I refer to this question $\dim H^0(X, \mathcal{O}_D) \leq 1 + \deg D$ when $-1 \leq \deg D \leq g - 1$. An answer using an alternative approach is given. However I would like to know if it is possible or easier to prove this statement using Riemann Roch instead. By RR and Serre's duality, we have
$$\dim H^0(X, \mathcal{O}_D) = 1 - g + \operatorname{deg}(D) + \dim H^0(X,\Omega_{-D})$$
Hence it suffices to prove that for $\operatorname{deg}(D) \le g+1$, one has $ \dim H^0(X,\Omega_{-D}) \le 1+ \operatorname{deg}(D) \le g$. Is this statement true? And if yes how can I go about proving this?
First you must observe that $H^0(X,O_D)$ is identified by $L(D)$ where $L(D)$ is the space of meromorphic functions $f$ such that $div(f)\geq -D$.
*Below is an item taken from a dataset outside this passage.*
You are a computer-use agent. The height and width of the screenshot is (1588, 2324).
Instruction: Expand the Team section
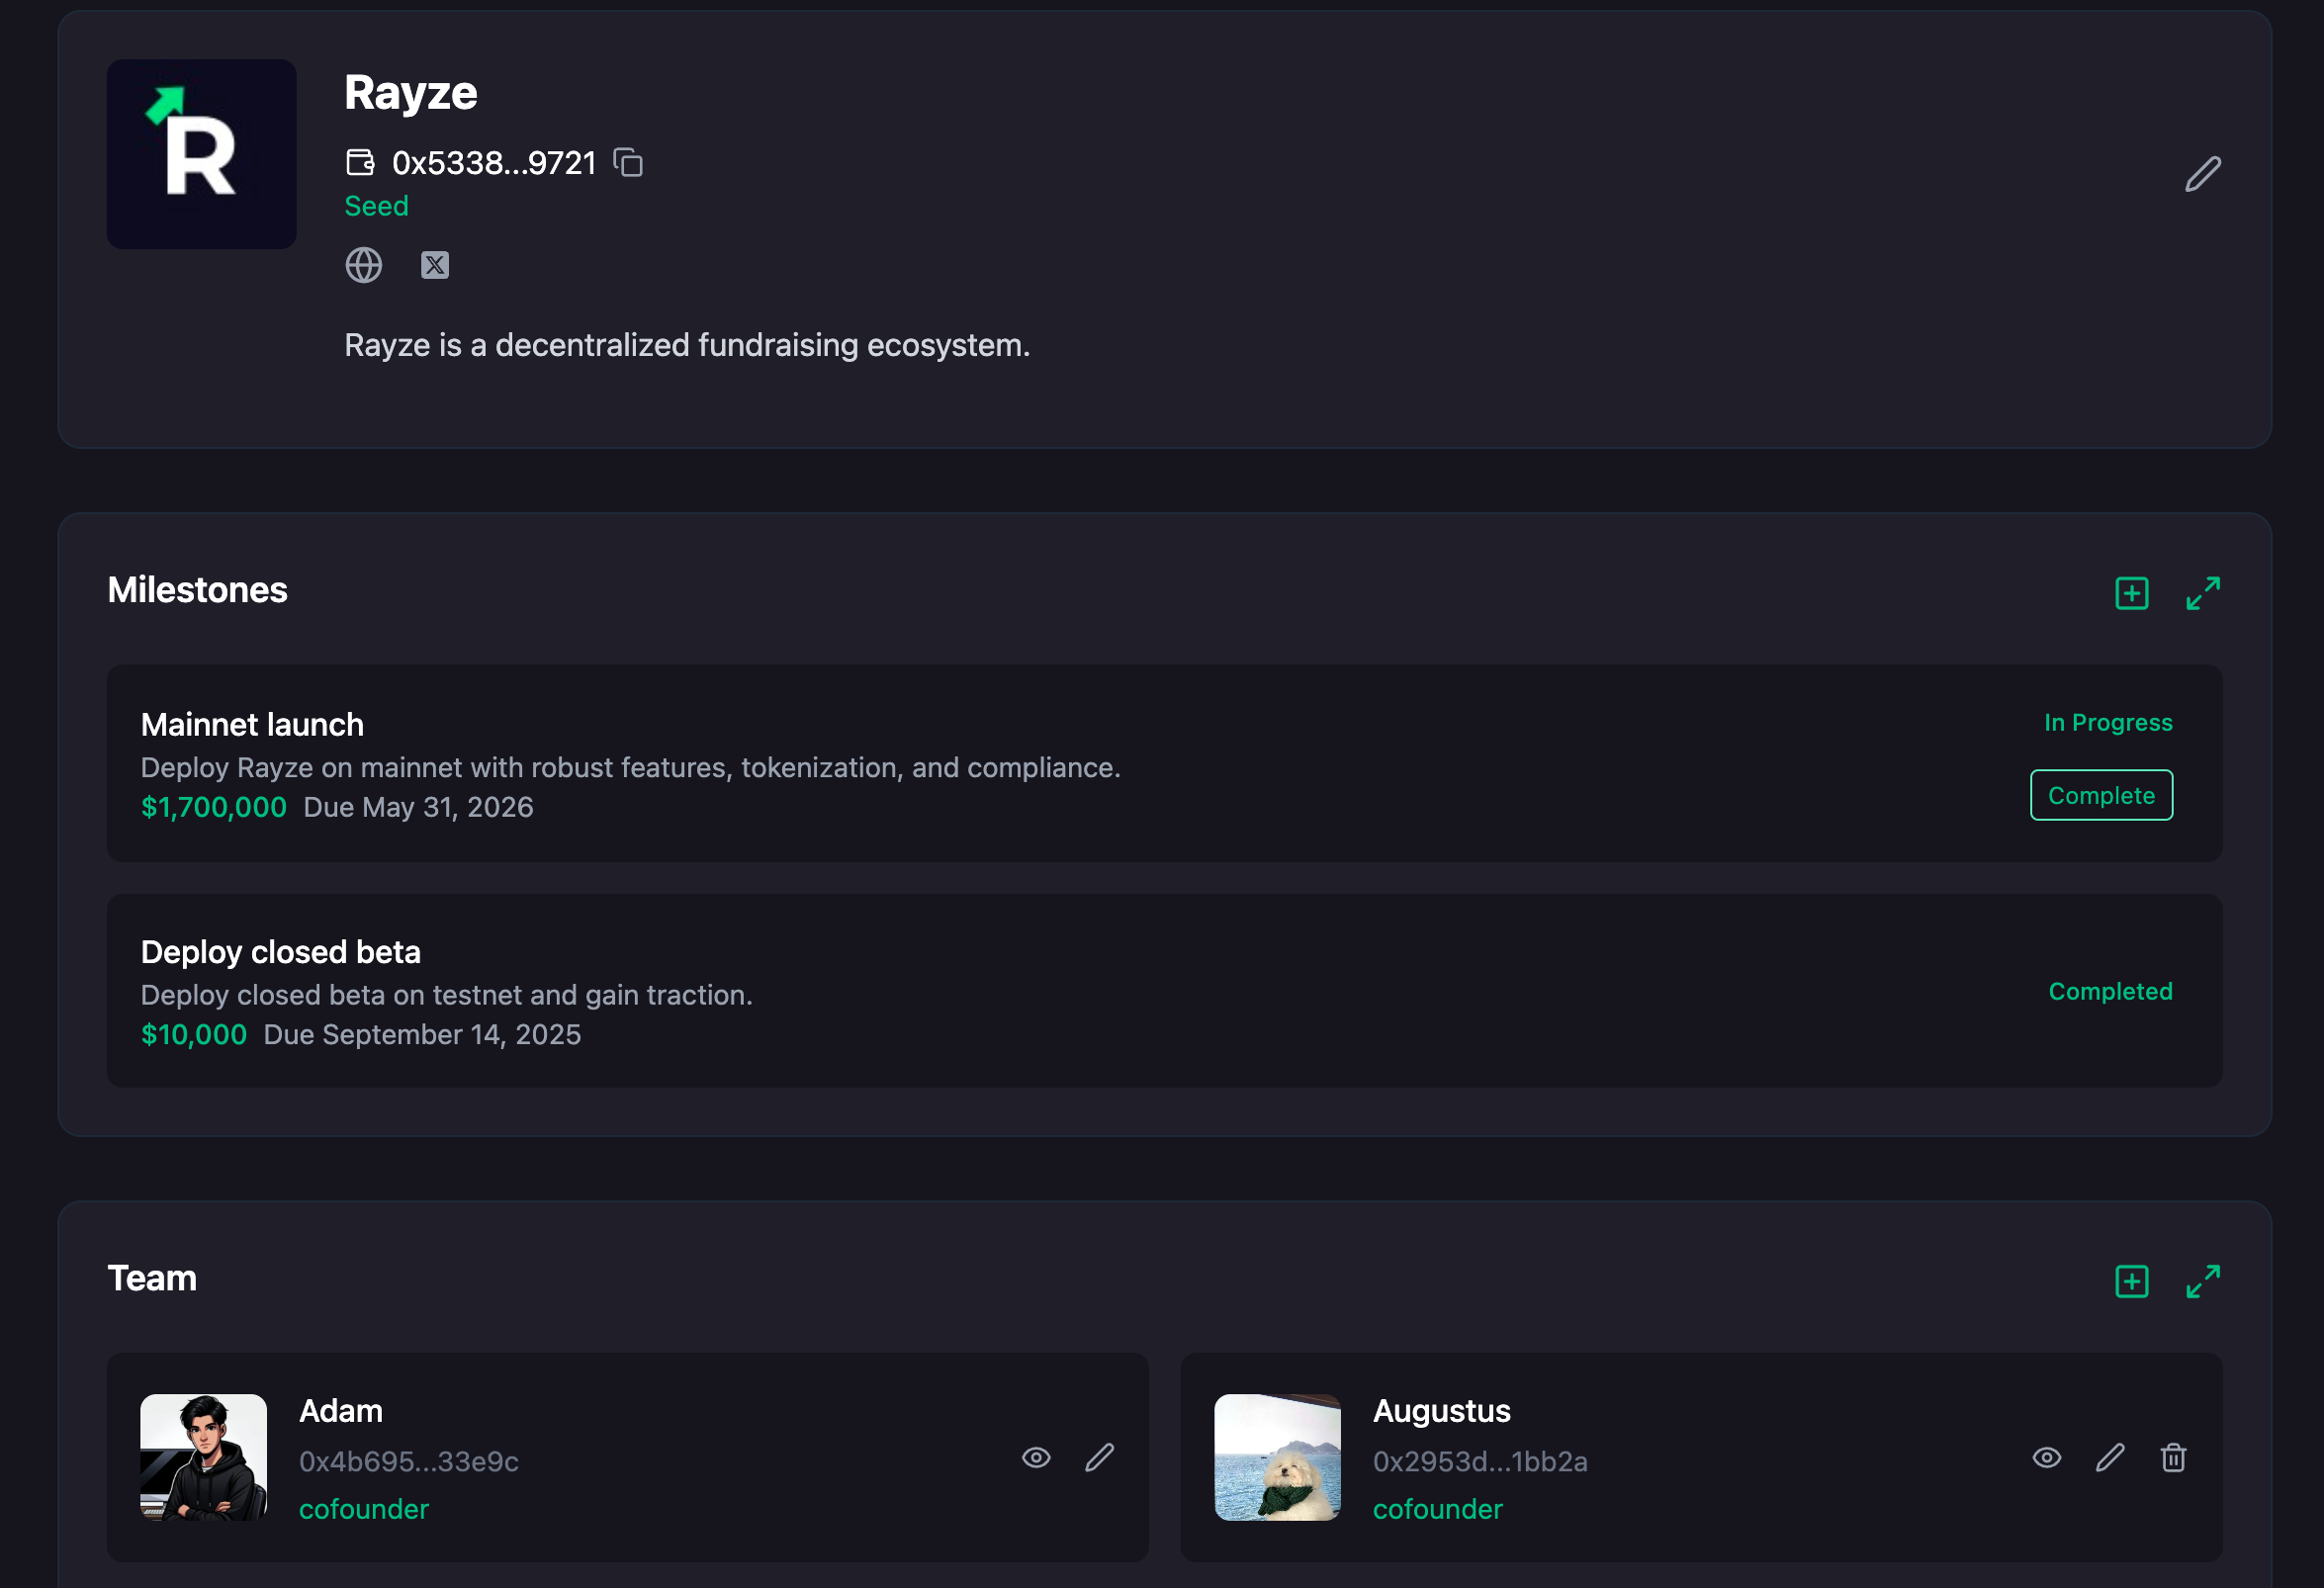(2202, 1281)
Let $s_0$ a meromorphic section of $D$ such that $(s_0)=D$, then for each olomorphic section $s\in H^0(X,O_D)$ we have that
$f_s:=\frac{s}{s_0}$ is a well defined merimorphic function and
$div(f_s)=(s)-(s_0)=(s)-D\geq -D$
because $s$ is olomorphic. So $f_s\in L(D)$ and you get the following identification
$\otimes (s_0): L(D)\to H^0(X,O_X)$
So your question can be formulated in this way:
Is it true that $dim(L(D)\leq 1+deg(D)$ ?
If you know the following result
If $deg(D)=0$ then $D\sim 0$ and $dim(L(D))\leq 1$
$dim(L(D))\leq dim(L(D-p))+1$
it is simple prove your thesis. Suppose that $D$ is effective. We want prove the statement for induction on $deg(D)$. If $deg(D)=0$ then by point 1. You have that $dim(L(D)\leq 1$; Suppose that the thesis is true for each effective divisor of degree $n-1$ and let $D$ a divisor of degree $n$. Then $D-p$ is an effective divisor of degree $n-1$ and we have $deg(L(D-p))\leq (n-1)+1=n$ but by point 2. we have that $dim(L(D))\leq dim(L(D-p))+1\leq n+1$ so
$dim(L(D))\leq deg(D)+1$. In general your result is not true if $D$ is not an effective divisor, infact in that case you can write $D=P-N$ with $P,N\geq 0$ and you can use an analogous proof by induction on $deg(P)$ to have that
$dim(L(D))\leq deg(P)+1$
You can observe that you don’t need to use Riemann-Roch theorem.